INSTRUCTIONS FOR THE TASK ::
Reproduce the listing from its beginning through the line containing "The width and", inclusive, switching "maximize-button" to "minimize-button" and keeping everything else unchanged.

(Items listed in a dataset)
----
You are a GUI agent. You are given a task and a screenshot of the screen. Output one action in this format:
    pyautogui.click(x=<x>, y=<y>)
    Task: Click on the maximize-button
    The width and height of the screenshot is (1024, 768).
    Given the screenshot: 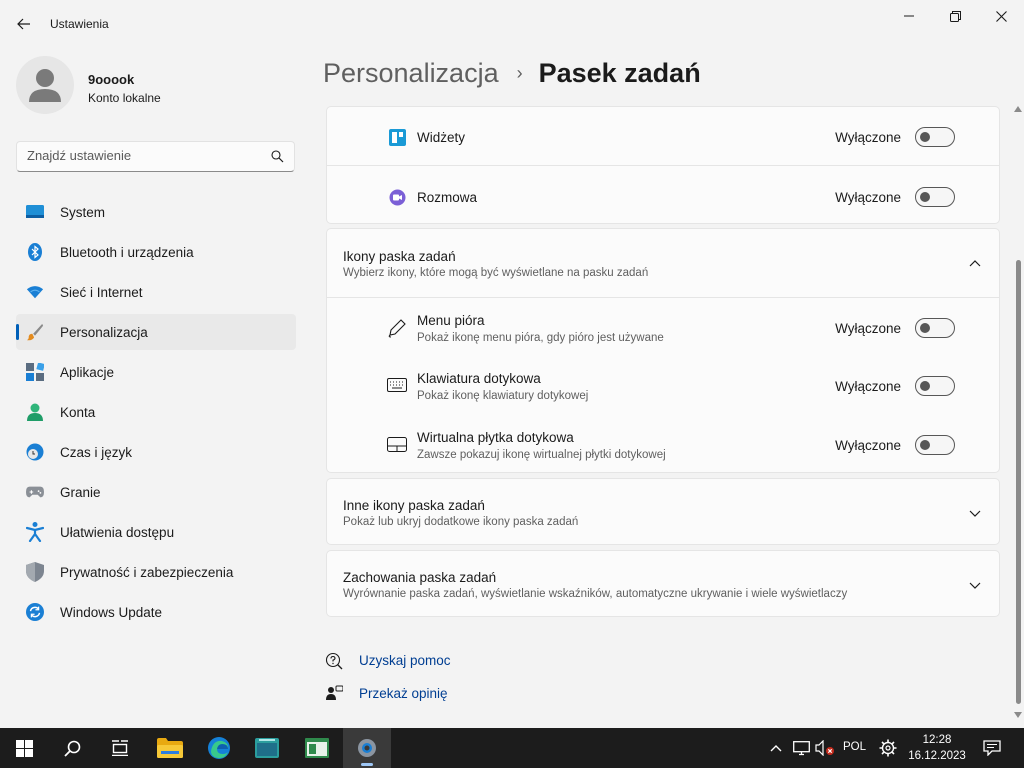 What is the action you would take?
    pyautogui.click(x=955, y=16)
----
REPLY TO THE TASK ::
You are a GUI agent. You are given a task and a screenshot of the screen. Output one action in this format:
    pyautogui.click(x=<x>, y=<y>)
    Task: Click on the minimize-button
    The width and height of the screenshot is (1024, 768).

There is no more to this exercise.